# DATA EXTRACT start
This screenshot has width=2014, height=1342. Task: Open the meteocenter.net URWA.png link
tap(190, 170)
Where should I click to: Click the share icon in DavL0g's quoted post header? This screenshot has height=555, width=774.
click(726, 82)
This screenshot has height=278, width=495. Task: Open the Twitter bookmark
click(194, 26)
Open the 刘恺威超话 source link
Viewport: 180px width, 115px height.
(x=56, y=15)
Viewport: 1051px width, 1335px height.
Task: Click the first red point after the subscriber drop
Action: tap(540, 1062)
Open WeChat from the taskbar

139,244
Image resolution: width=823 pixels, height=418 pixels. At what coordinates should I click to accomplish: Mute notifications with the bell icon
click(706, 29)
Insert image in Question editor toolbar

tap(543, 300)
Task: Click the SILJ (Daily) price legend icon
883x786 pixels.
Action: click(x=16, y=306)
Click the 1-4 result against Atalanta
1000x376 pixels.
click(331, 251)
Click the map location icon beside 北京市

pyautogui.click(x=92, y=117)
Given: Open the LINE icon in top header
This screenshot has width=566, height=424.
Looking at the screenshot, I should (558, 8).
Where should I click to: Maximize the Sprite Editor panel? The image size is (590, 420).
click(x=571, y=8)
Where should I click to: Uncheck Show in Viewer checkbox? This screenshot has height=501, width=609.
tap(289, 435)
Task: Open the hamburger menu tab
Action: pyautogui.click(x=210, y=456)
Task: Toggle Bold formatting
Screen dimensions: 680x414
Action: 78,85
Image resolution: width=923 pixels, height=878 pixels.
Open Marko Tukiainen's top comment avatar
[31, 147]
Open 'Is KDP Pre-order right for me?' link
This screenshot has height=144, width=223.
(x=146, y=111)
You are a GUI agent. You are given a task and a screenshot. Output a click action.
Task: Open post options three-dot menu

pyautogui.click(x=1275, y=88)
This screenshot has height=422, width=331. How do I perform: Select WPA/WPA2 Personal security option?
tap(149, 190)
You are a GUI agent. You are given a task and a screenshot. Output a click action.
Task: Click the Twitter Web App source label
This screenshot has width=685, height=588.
# DATA EXTRACT end
◆ GIVEN EXERCISE
Substitute "Mastodon" for "Twitter" wherever it appears in the lines above, and write all the lines out again with nothing else changed.

◆ OUTPUT FOR THIS TASK
This screenshot has width=2014, height=1342. Task: Open the meteocenter.net URWA.png link
tap(190, 170)
Where should I click to: Click the share icon in DavL0g's quoted post header? This screenshot has height=555, width=774.
click(726, 82)
This screenshot has height=278, width=495. Task: Open the Mastodon bookmark
click(194, 26)
Open the 刘恺威超话 source link
Viewport: 180px width, 115px height.
(x=56, y=15)
Viewport: 1051px width, 1335px height.
Task: Click the first red point after the subscriber drop
Action: tap(540, 1062)
Open WeChat from the taskbar

139,244
Image resolution: width=823 pixels, height=418 pixels. At what coordinates should I click to accomplish: Mute notifications with the bell icon
click(706, 29)
Insert image in Question editor toolbar

tap(543, 300)
Task: Click the SILJ (Daily) price legend icon
883x786 pixels.
Action: click(x=16, y=306)
Click the 1-4 result against Atalanta
1000x376 pixels.
click(331, 251)
Click the map location icon beside 北京市

pyautogui.click(x=92, y=117)
Given: Open the LINE icon in top header
This screenshot has width=566, height=424.
Looking at the screenshot, I should (558, 8).
Where should I click to: Maximize the Sprite Editor panel? The image size is (590, 420).
click(x=571, y=8)
Where should I click to: Uncheck Show in Viewer checkbox? This screenshot has height=501, width=609.
tap(289, 435)
Task: Open the hamburger menu tab
Action: pyautogui.click(x=210, y=456)
Task: Toggle Bold formatting
Screen dimensions: 680x414
Action: 78,85
Image resolution: width=923 pixels, height=878 pixels.
Open Marko Tukiainen's top comment avatar
[31, 147]
Open 'Is KDP Pre-order right for me?' link
This screenshot has height=144, width=223.
(x=146, y=111)
You are a GUI agent. You are given a task and a screenshot. Output a click action.
Task: Open post options three-dot menu

pyautogui.click(x=1275, y=88)
This screenshot has height=422, width=331. How do I perform: Select WPA/WPA2 Personal security option?
tap(149, 190)
You are a GUI agent. You are given a task and a screenshot. Output a click action.
Task: Click the Mastodon Web App source label
This screenshot has width=685, height=588.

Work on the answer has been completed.